• **Required work**: What you return must be the exact lines of the material below, from the first through the one that has "You are a computer-use", with no pictures and, please, nothing else.

• **Source material**:
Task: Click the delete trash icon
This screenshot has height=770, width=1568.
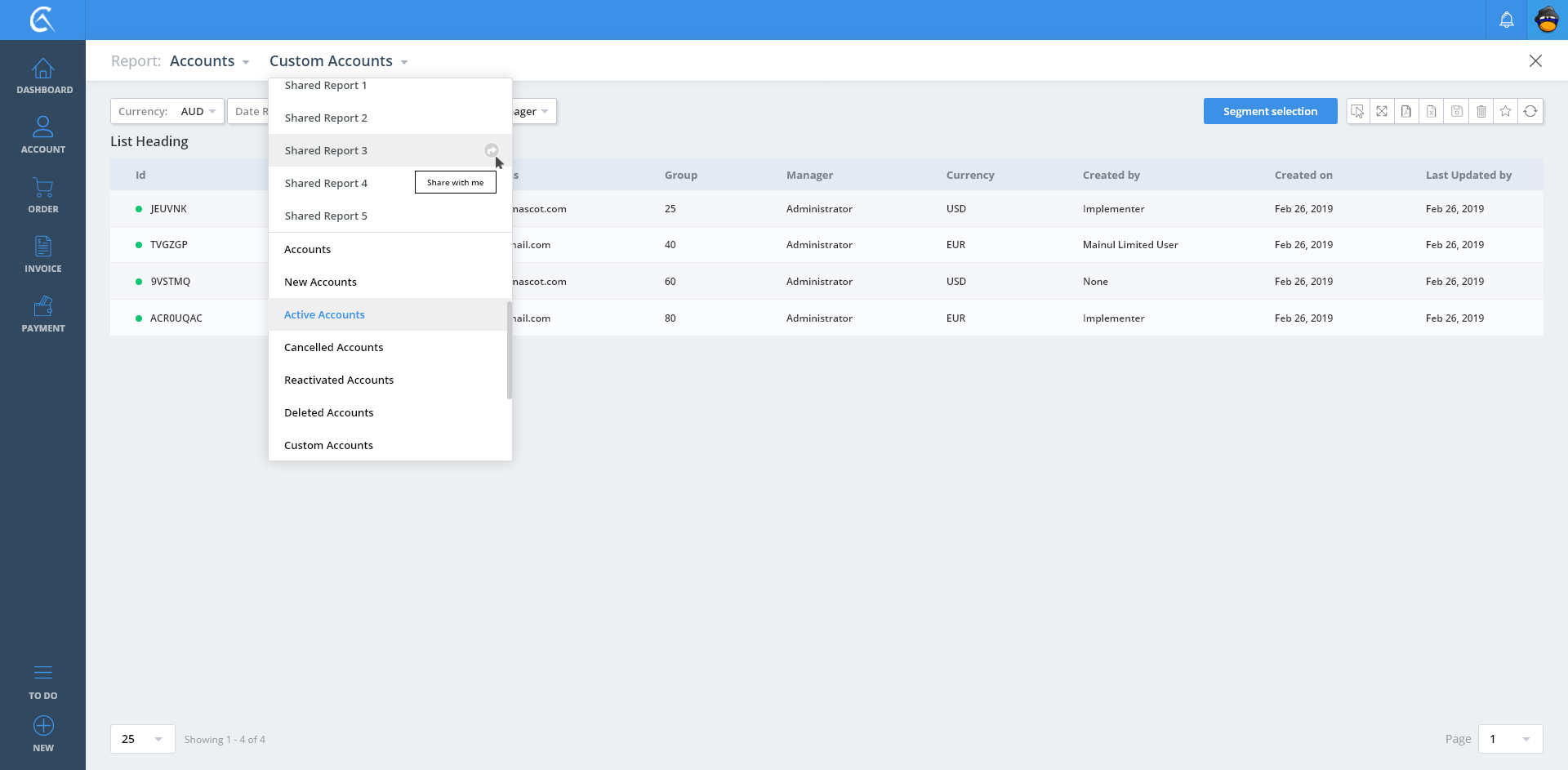Action: click(x=1481, y=111)
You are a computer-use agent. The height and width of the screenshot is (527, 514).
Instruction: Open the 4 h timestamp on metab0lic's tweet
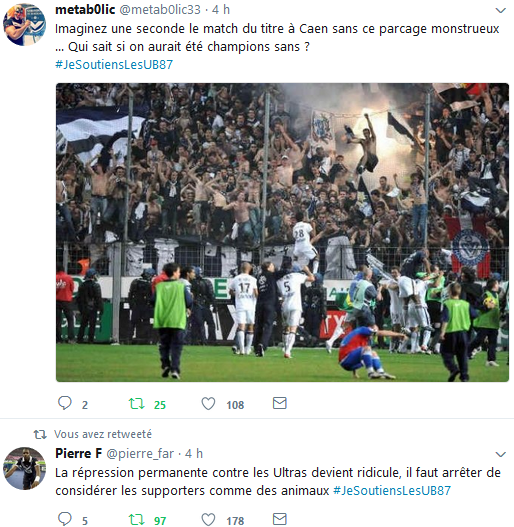coord(221,10)
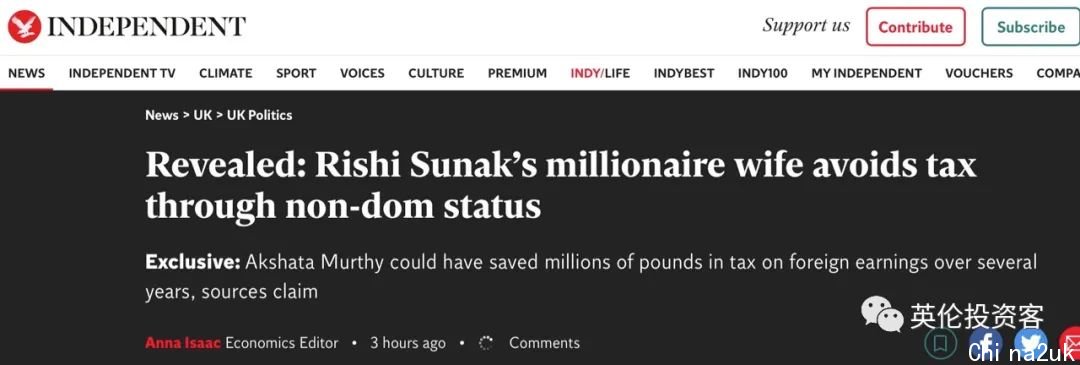Select SPORT in the navigation bar
Viewport: 1080px width, 365px height.
coord(296,73)
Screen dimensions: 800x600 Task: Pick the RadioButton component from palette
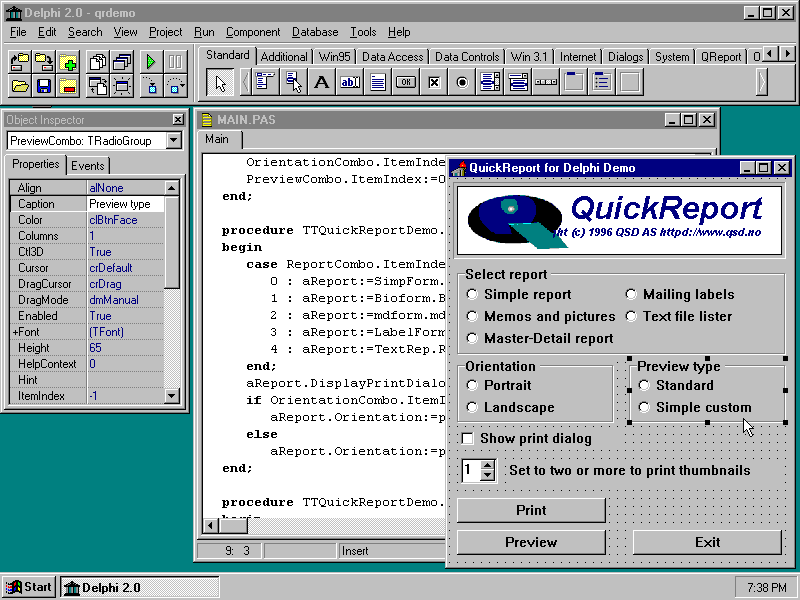462,83
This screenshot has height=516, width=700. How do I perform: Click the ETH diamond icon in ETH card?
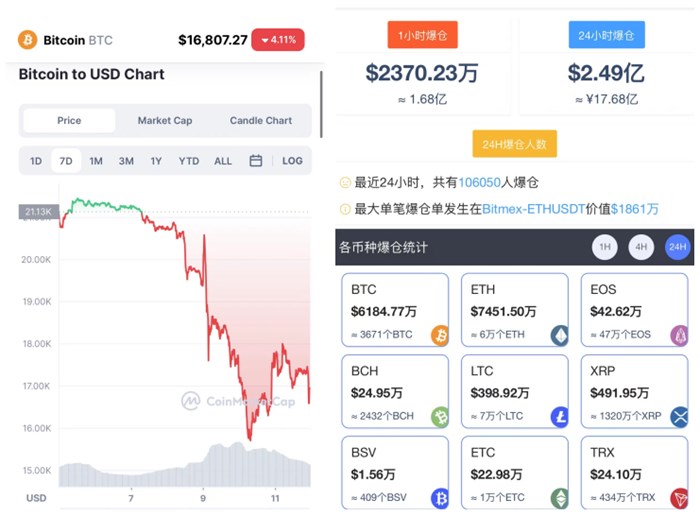560,335
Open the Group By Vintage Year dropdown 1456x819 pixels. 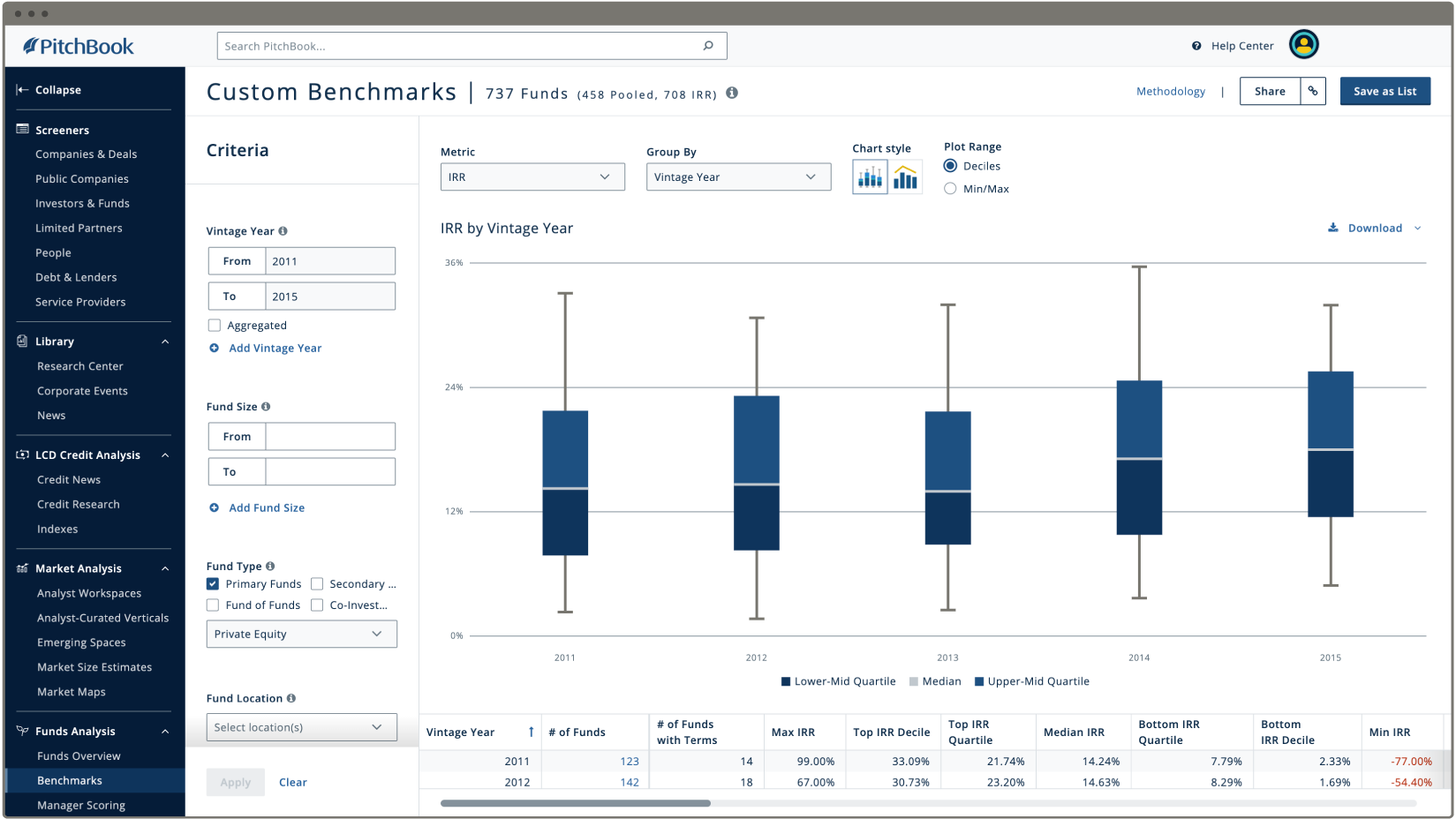[x=738, y=177]
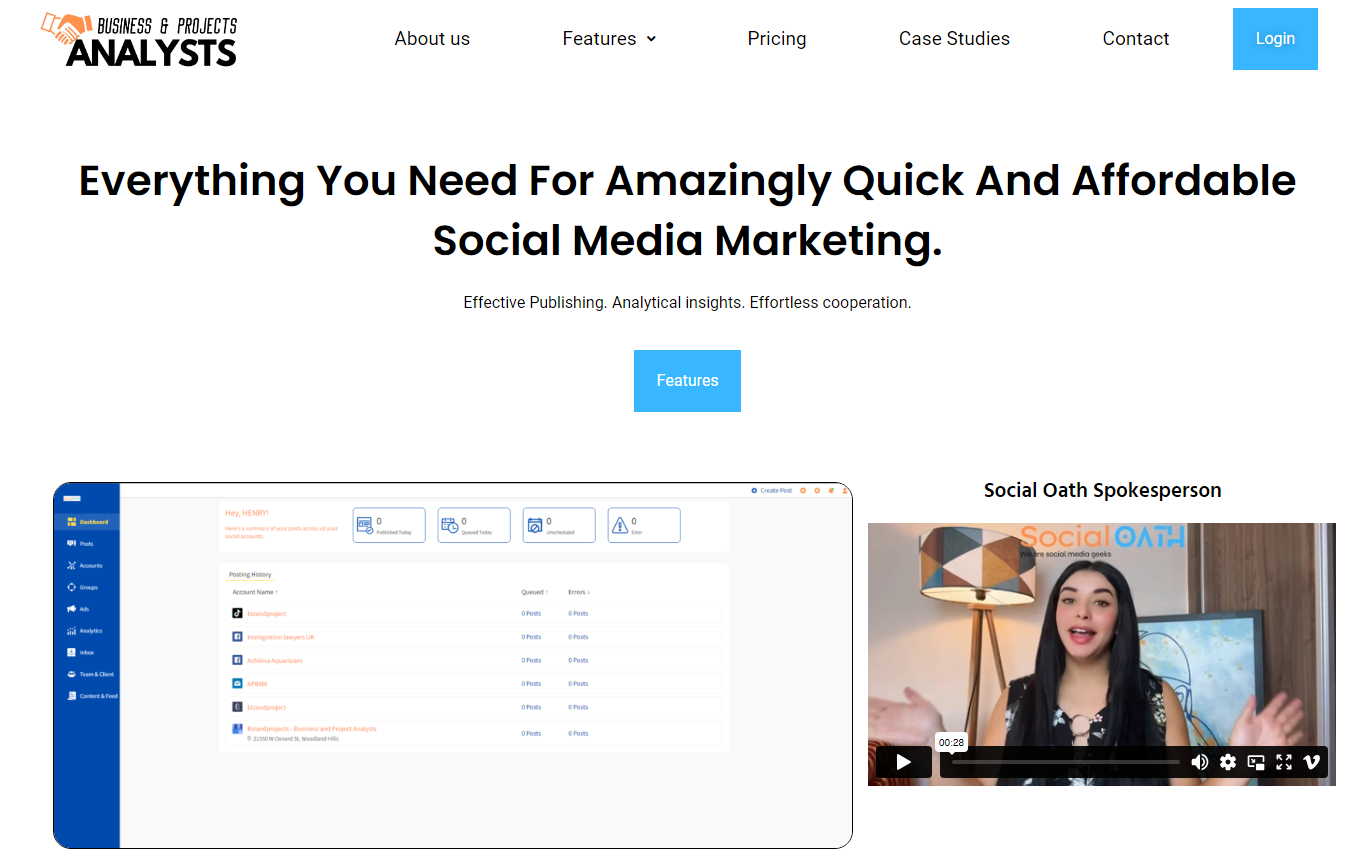
Task: Open the notifications bell in the dashboard header
Action: tap(831, 490)
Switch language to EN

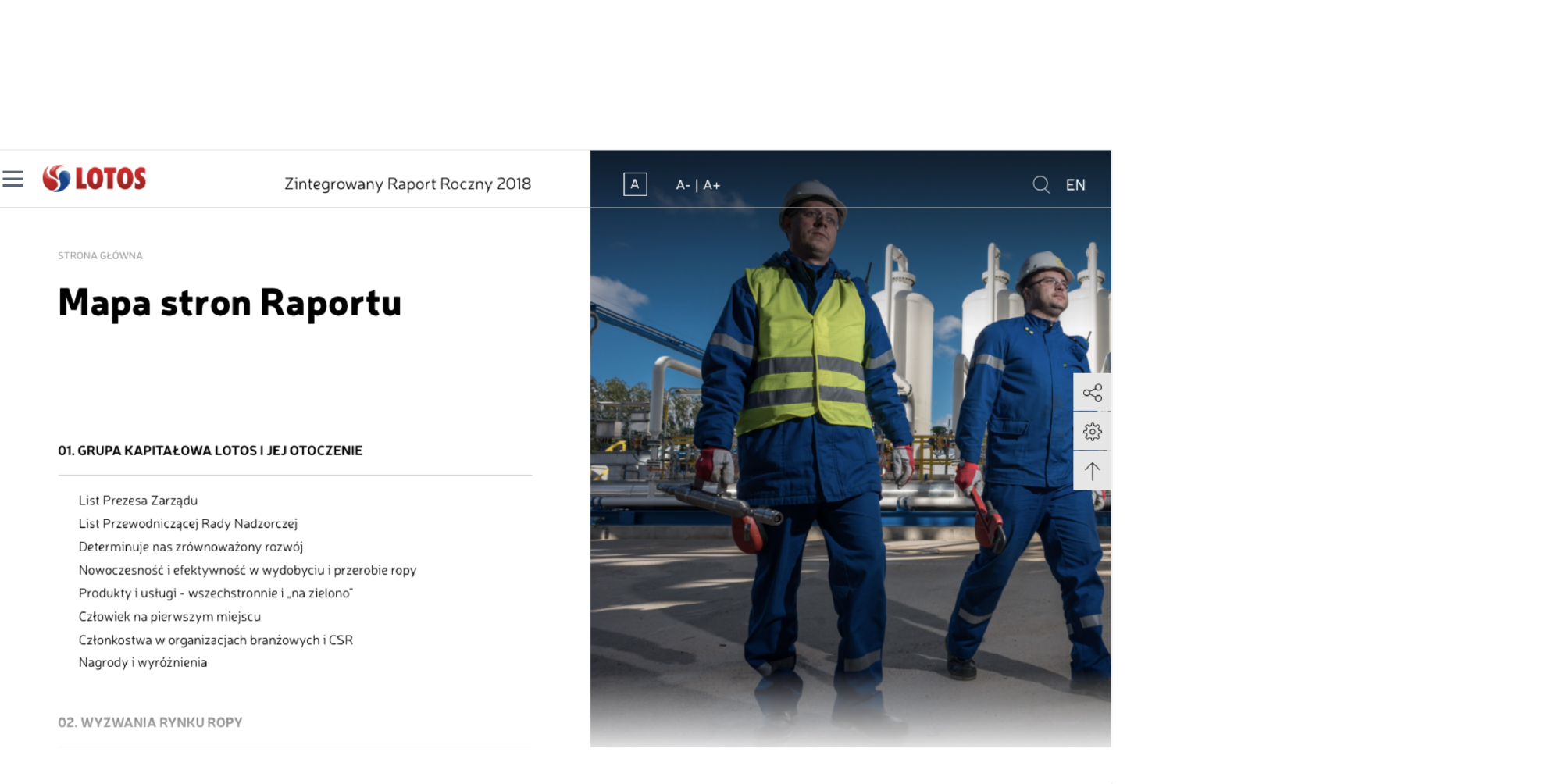[x=1075, y=185]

• **Worked solution**:
Task: Click the delete trash icon
This screenshot has height=770, width=1568.
Action: click(x=1481, y=111)
You are a computer-use agent. The height and width of the screenshot is (527, 514).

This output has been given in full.